Compare that with this observation by Krugman in today’s column, The China Syndrome.
Meanwhile, both the formal rules and the codes of ethics that formerly prevented blatant partisanship are gone or ignored. Neil Cavuto of Fox News is an anchor, not a commentator. Yet after Baghdad's fall he told "those who opposed the liberation of Iraq" — a large minority — that "you were sickening then; you are sickening now." Fair and balanced.
Neil Cavuto. I remember him from his early days on the old Financial News Network. He was a smart ass then, but not as bad as now. Shortly after 9/11, I saw his smart ass chiding of CNN’s decision not to allow American flag props on the set.
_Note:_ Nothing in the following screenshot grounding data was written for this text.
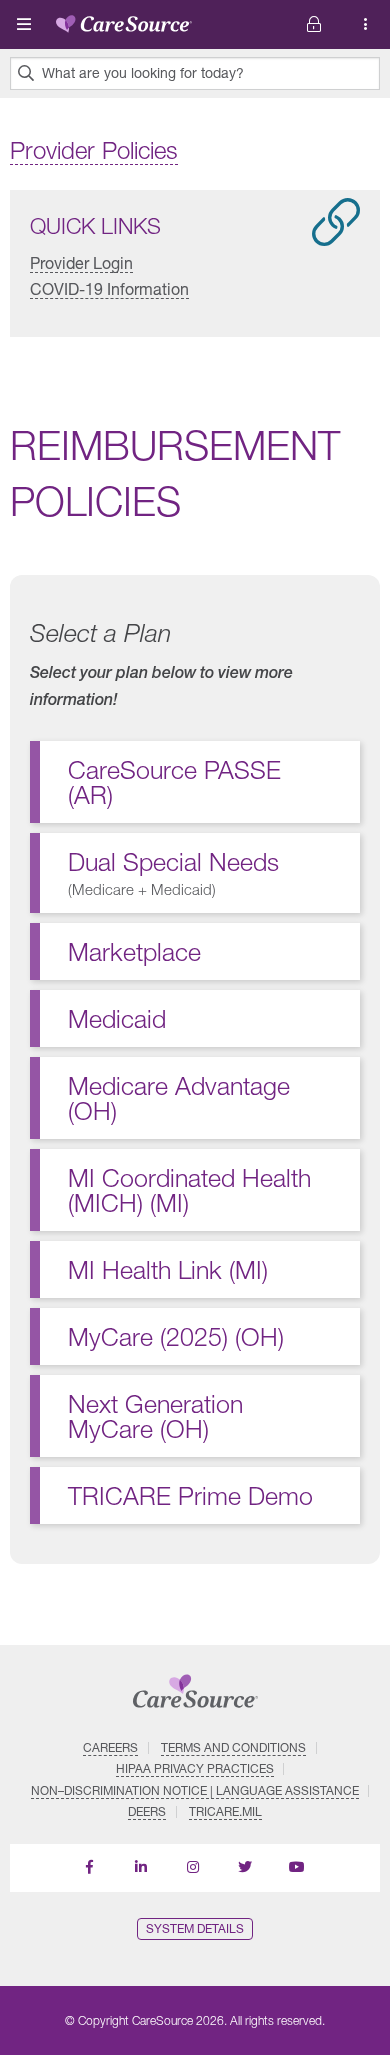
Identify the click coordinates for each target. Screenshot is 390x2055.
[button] (195, 873)
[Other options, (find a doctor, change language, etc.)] (314, 24)
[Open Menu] (24, 24)
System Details (195, 1928)
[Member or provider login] (366, 24)
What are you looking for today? (143, 73)
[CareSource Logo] (124, 20)
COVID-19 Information (109, 288)
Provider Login (81, 262)
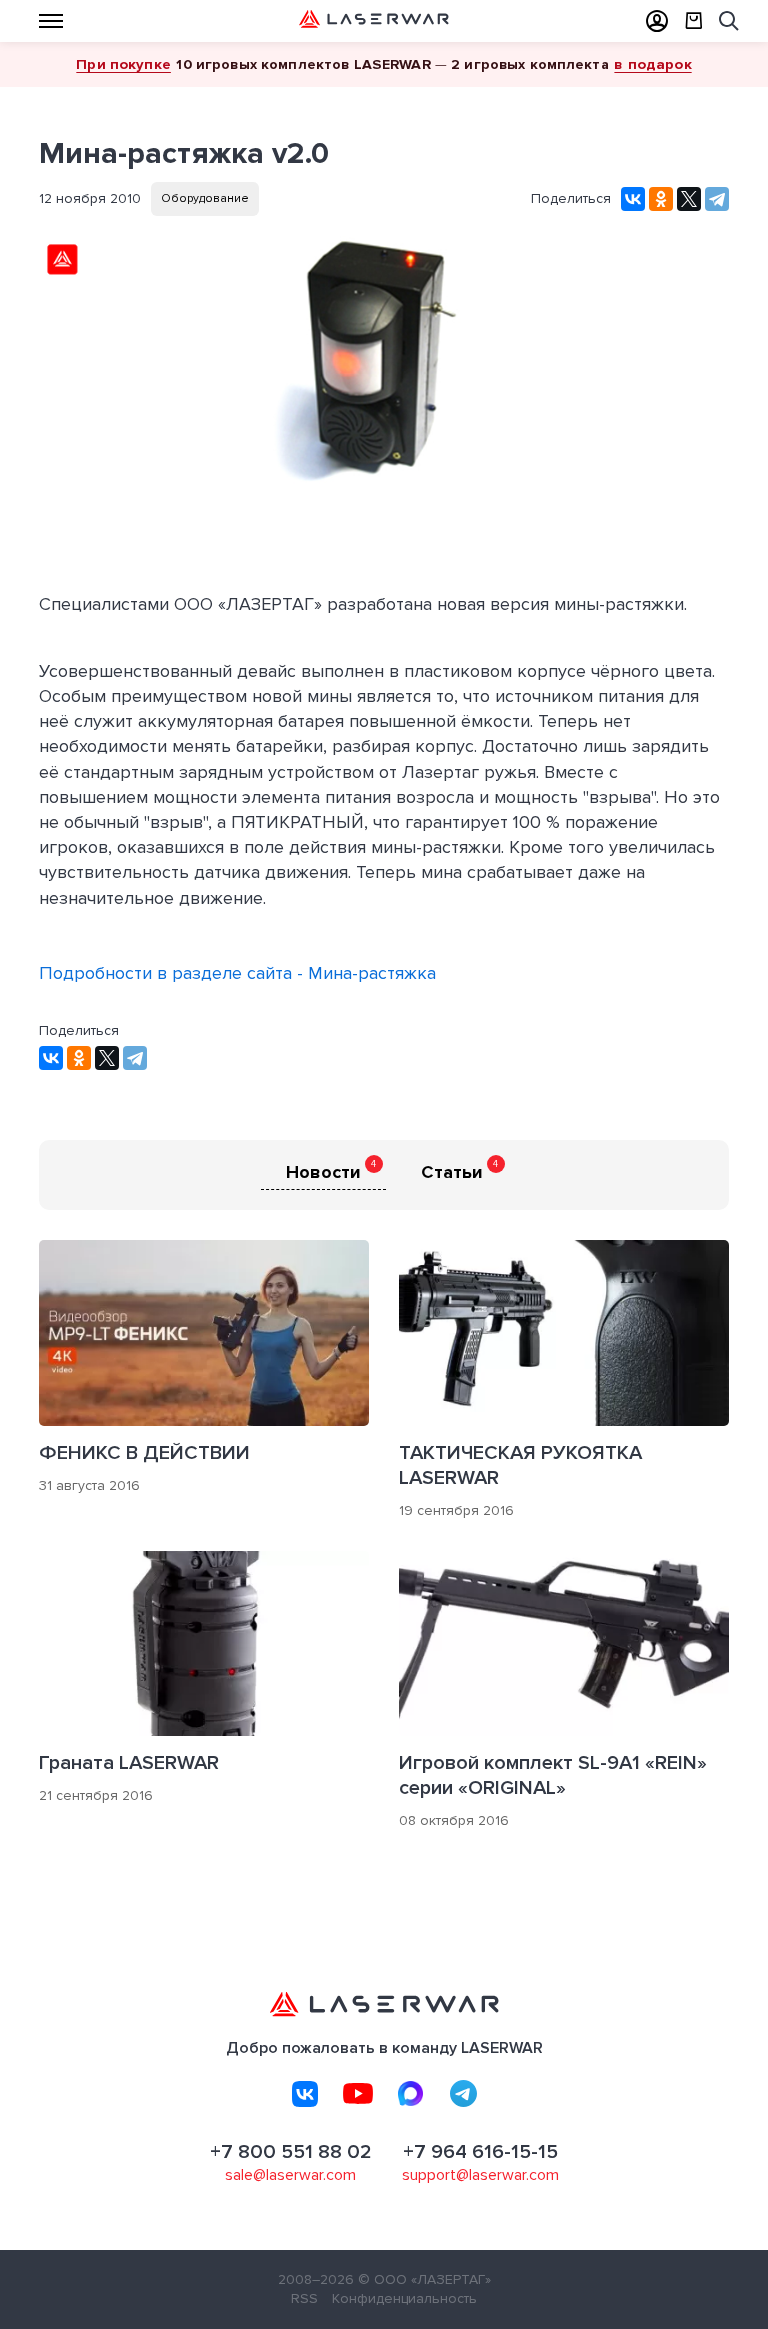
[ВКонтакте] (633, 199)
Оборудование (205, 198)
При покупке (123, 64)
What, America’s not good enough for you. This is, of course, blatant jingoism, evoking memories of Dennis Miller, back when he was a comedian, satirizing the news on SNL. What we have now instead of news is a parody of a parody – or, as one astute commenter on The Smirking Chimp noted with brevity, “Fox = TASS!” Back to Krugman.
A funny thing happened during the Iraq war: many Americans turned to the BBC for their TV news. They were looking for an alternative point of view — something they couldn't find on domestic networks, which, in the words of the BBC's director general, "wrapped themselves in the American flag and substituted patriotism for impartiality."
Leave aside the rights and wrongs of the war itself, and consider the paradox. The BBC is owned by the British government, and one might have expected it to support that government's policies. In fact, however, it tried hard — too hard, its critics say — to stay impartial. America's TV networks are privately owned, yet they behaved like state-run media.
I’m listening to the BBC right now. In a prescient move, our NPR station (WUNC) started broadcasting the BBC overnight feed a few months before 9/11. I’ve come to depend on it for genuine news – no rumors reported without confirmation, no insinuations, hard interviews deftly executed, and all quotations attributed to real accountable humans (not “officials say”). I think of the BBC as our domestic Radio Free America. You can’t completely avoid the propaganda the Murdoch Boys emit to curry favor with government deregulators, but the truth is out there.